直到此时此刻她老英子根本一点儿也都料想不到还是这对不争气的脓包儿子和懒鬼媳妇回来了家。不过,不管他是神仙来也好还是国王来也好她陈英子都管不了那么多,只照样跟往天一样,一走到家门口那台阶下就先放下那背箩草,然后再慢腾腾地牵着那头老黄母牛进牛圈里去。

她当妈的顺手拉上牛圈门关好后,才慢腾腾地抬了背箩草上台阶来家。这时所来看“戏”堵在门口的一大批年青人方让开一条道给她陈英子进家。她此时此刻也方看清了正是她的龟儿子和懒媳妇来了家。同时还听得到几个年轻人在屋里正问着他吴非:大哥,去了这么长时间,准发了财回来吧?

他吴非答道:没有,不过也找得到门路了。

有个小伙子在追问:什么门路?能不能带我一道发财去?以后我是忘不了你的。

吴非仍没有抬眼皮子上来说:过段时间你们会知道,到时候再说吧。

“哎,大哥!你可不要保守嘛。”是另一个小伙子在摇他臂膀。

这时,当妈的抬起大背箩草挤年青人往一边去,然后重重地放下来。大家听见响声才扭脸过去,连吴非、姗姗也扭头过来看,见是老妈回来了,都不得不叫了一声:妈,回家来了。

当妈的没有扭脸过来,也没有搭话,只是一放下那背箩草后就进厨房去舀了一瓢冷水灌下肚里去了。

吴非只好站上来去找他的塑料袋迅速伸手进去随便抓了三个苹果跑进厨房去递给妈,说:妈,我们来家没买得什么,只买得几个苹果来给你。

当妈的没有扭脸过来说:我牙齿不好,嚼不动,你们吃来就行。

吴非把它放在碗柜上面,他便跑了出来对姗姗示意了一下眼神。

姗姗很快去拎来了那种一次性包装的白糖进灶房来递给婆婆,说:妈,我们没本事,让您老在家辛辛苦苦地干活等我们,我们只带得一小点白糖来,您就拿去化水解渴吧。

可老英子却说:不必给我了,我不喜欢吃甜的。

那些年轻人都听出了当妈的话中有话,都悄悄地走出她们家的堂屋来。

此时,经常性帮她英子挑水的翠喜也迅迅速速地跑来他们家担了水桶跑出去。也只有这时,也只有见到翠喜来了,她当妈的英子才有笑脸。“这丫头就是不晓得累。”她英子笑着对翠喜说。

她翠喜却为了赶时间,赶忙的担水桶跑,没有对谁说什么。

待翠喜挑来三挑水,时间也刚好是八点过钟,天正黑定了。当妈的老英子如何也要挽留她翠喜在家吃晚饭再走,她却很害羞地笑着就跑开了。

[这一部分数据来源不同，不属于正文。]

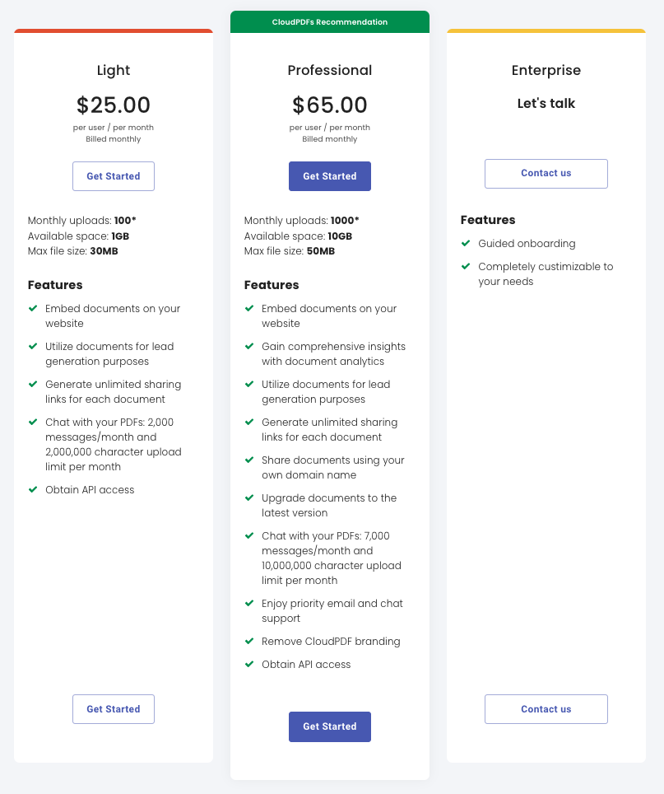664x794 pixels.
Task: Click the bottom 'Contact us' button in Enterprise card
Action: (x=546, y=708)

饭桌上,母亲,儿子,儿媳三人只会吃闷饭,谁也不发什么话。

好半天了,当儿子的吴非才开口打破沉闷的空气。只听到他先这样说:妈,这两年来在广东确实也不好找钱,人太多了,生意也不好做,工也不好打。

当妈的只冷冷地说:我没有去过,我不知道。

姗姗只好把外出的经过慢条斯理地跟老人说了:离家时我们先去福建,在那儿我进了制衣厂,老板东扣西砍,做到了大年夜,一结账下来,只得到手两百元,而他进五金厂同样也只领得到手三百元,后来我们才不得不跑到广东去过年。可到了广东,找了二十多天我们才找得到一家饭馆进,他当保安,我当杂工,偏偏老板又扣押金每人三百,又扣服装费。头一个月我只领得到手六十元,而他偏还只领得到手五十元;第二个月来我能领得到手一百八,他只领得到手一百七;第三个月我能领得到二百六,他只领得二百四,受够了我们最后才跑出来。

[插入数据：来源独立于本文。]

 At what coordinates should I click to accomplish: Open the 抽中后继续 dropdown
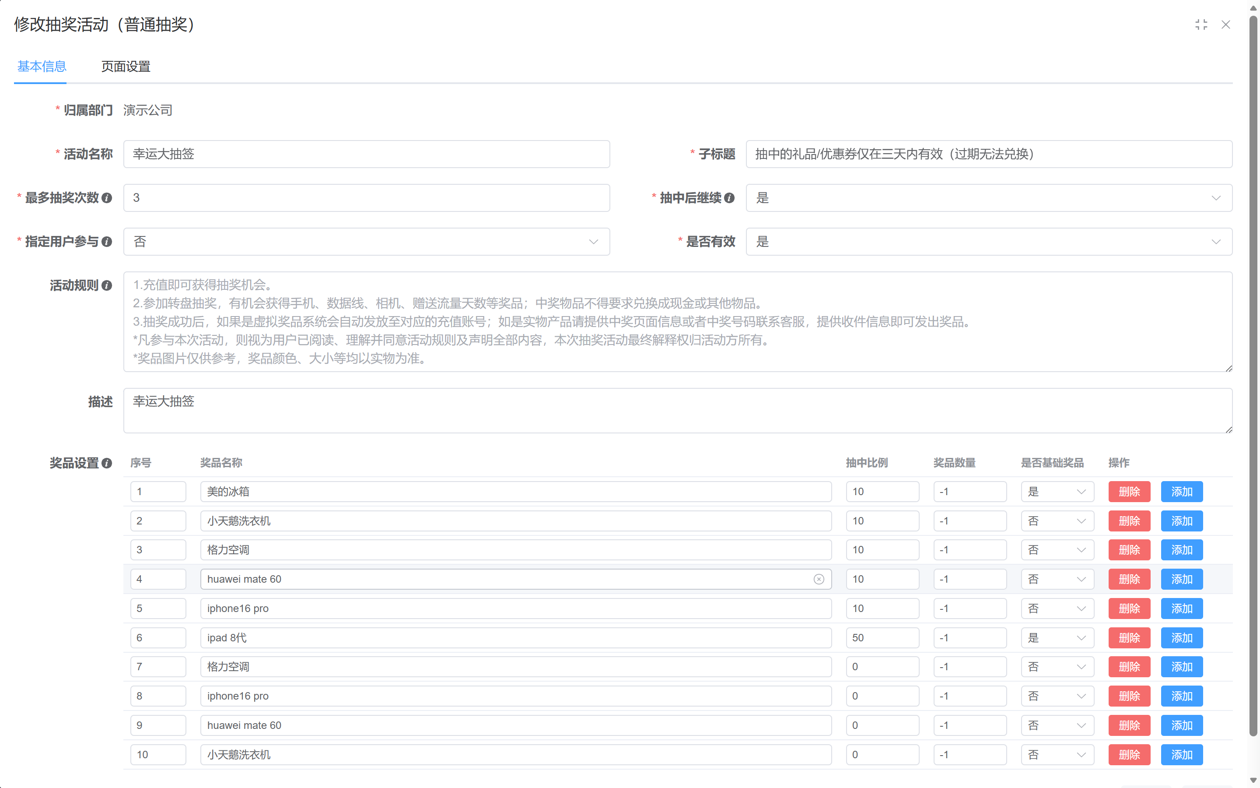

稍停了半分钟后,她姗姗又继续说下去:后来,经人介绍,我们才不得不另外去跟人家养鸡近一年。可只有一个人的工,每月只四百五,但又是两个人吃饭便不剩什么钱了。到后来,我们将正月间养鸡得的工钱去买了架三轮车去跑生意,但天天早出晚归,也捞不到什么钱,前几天我们去收购纸皮,遇上了一位大老板,他已写了介绍信并递了一张名片给阿非,他教我们赶快回来联系几桩生意。那老板说,只要我们跟他跑上两趟来,准可发大财哩。但此时当妈的英子却表情木讷。

这时吴非也马上接了话过去说:之所以这回突然性返家,我们是想来跟妈您商量……

一时间,当妈的老英子就一下子站上来,走进厨房去打了盆冷水来洗脸洗脚就钻进她的寝房休息去了。

 

9

 

次日天仅麻麻亮,当妈的陈英子便早早起来吃了点冷饭就扛锄提肥料,然后打开牛圈门牵牛出来便上坡干活去了。她不喊儿也不叫媳一声,因为这对狗男女在她心目中已不是什么儿子和媳妇了,就随他们咋玩也好,反正家里也没什么好卖的了。粮食也仅剩超不过二千斤毛谷,但有一千多斤是放在别家的(以防万一),其他的如玉米呀,黄豆呀都早没有了。只不过说家里还养有两只正下蛋的母鸡和一只公鸡以及几只小鸡罢了,即使他们将鸡全卖掉了,也做不成什么生意。

她在心里感觉得,至于房子他们不可能卖掉吧?难道我辛辛苦苦地起了新房三间,又还加老房一间以及他爷爷留下的两间总共六间房他们两个也要拆木料卖吗?我英子又没多生一个儿也没多生一个姑娘啊,我左做右做还不是为了给他们留点遗产?偏偏他们就是这样不争气呀,我真拿他没办法。阿非这厮儿都四十来岁了,在我到四十岁那年时,这厮儿都有好大啦,而且那日子比现在多难过嘛。她当妈的英子就是这样想,也这样认为,他们即使再不争气也不至于随便卖掉房子吧。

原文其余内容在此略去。